IMO this is mostly a question of what's the lifecycle of the info, and what's the simplest representation - seems like we should prefer stuff higher on the list if we have a choice.

What should the signature of the function be?
There doesn't seem to be any work saved here by processing all the includes as a batch - why not simplify by just making this bool isUnused(...) and let the caller/test choose what data structures to use?

159

EntryPoint is unused

166

Handle unresolved case somehow? (Or assert if you're sure it can't happen - I think it can for e.g. pp_file_not_found)

166

doesn't seem like there's any need to go through filenames for this.
Can't we just store the HeaderID in the Inclusion?
(Blech, as an unsigned to avoid a circular dependency)

168

elog says that:
a) this might happen
b) logging for the user is the best thing we can do

Can this actually happen? My suspicion is no. In which case maybe it should be an assert?

173

I'm fairly (more) certain this one should be an assert

193

assert?

196

this is get, not getOrCreate, so you don't need the mutable reference

198

I'm not totally sure whether this is safe to assert or not. WDYT?

In any case, please fix the message (FE -> HeaderID, add more context)

sammccall added inline comments.Oct 5 2021, 6:11 AM
clang-tools-extra/clangd/IncludeCleaner.cpp
158

OK I was confused, nothing is getting stored, but ParsedAST::getUnused() function creates/destroys the analysis data so it needs to run as a batch.

I think probably:

  • *this* function should just be a simple bool isUnused(...) and the loop lives in the caller
  • ParsedAST::getUnused() should become getUnused(const ParsedAST&) and live in this file

We have some circularity between ParsedAST and IncludeCleaner, but I think we're going to have that in any case due to findReferencedLocations()

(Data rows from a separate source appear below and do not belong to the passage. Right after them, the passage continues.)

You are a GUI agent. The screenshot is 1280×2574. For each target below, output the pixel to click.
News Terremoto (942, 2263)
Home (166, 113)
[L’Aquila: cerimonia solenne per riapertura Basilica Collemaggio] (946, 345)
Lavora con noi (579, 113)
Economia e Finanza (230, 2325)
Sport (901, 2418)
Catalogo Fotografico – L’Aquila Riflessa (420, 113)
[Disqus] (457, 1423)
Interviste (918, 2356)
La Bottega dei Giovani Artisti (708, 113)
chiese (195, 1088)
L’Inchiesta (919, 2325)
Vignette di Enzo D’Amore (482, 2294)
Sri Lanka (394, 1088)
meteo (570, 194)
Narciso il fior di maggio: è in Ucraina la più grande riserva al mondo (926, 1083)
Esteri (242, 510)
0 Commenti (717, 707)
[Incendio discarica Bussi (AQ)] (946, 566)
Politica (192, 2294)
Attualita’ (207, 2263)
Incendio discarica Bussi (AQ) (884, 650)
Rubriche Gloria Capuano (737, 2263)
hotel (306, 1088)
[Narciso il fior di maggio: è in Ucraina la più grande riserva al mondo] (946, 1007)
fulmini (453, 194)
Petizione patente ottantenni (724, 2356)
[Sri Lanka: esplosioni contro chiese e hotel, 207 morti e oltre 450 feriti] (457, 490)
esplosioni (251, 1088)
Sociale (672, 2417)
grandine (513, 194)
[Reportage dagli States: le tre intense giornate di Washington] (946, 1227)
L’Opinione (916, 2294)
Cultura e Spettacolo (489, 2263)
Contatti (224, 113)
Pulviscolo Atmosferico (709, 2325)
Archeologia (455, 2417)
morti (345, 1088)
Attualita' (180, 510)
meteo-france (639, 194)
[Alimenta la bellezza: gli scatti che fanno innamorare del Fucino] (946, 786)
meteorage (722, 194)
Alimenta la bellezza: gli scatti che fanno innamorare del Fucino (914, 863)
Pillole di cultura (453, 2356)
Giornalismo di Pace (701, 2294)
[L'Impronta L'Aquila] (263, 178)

kbobyrev updated this revision to Diff 377197.Oct 5 2021, 6:44 AM
kbobyrev marked 10 inline comments as done.

Address review comments.

sammccall accepted this revision.Oct 5 2021, 8:20 AM
sammccall added inline comments.
clang-tools-extra/clangd/Headers.h
61

I don't think we're under any size pressure here - Optional<unsigned>?

61

call the member HeaderID, rather than have this as a comment only?

clang-tools-extra/clangd/IncludeCleaner.cpp
161

SM is unused

165

this can just be a check whether MFI.ID is valid or not

171

ReferencedFiles.contains(IncludeID) and inline into the if?

clang-tools-extra/clangd/ParsedAST.h
159

I think this function belongs in IncludeCleaner.h.

(There's a circularity problem between ParsedAST and IncludeCleaner, but putting the function here doesn't fix it)

clang-tools-extra/clangd/unittests/IncludeCleanerTests.cpp
165

Don't bother doing this stripping just for the test IMO, it obscures the assertion (more than escaping quotes would)

This revision is now accepted and ready to land.Oct 5 2021, 8:20 AM
kbobyrev updated this revision to Diff 377264.Oct 5 2021, 8:38 AM
kbobyrev marked 6 inline comments as done.

Thank you for the review! Looks much better now.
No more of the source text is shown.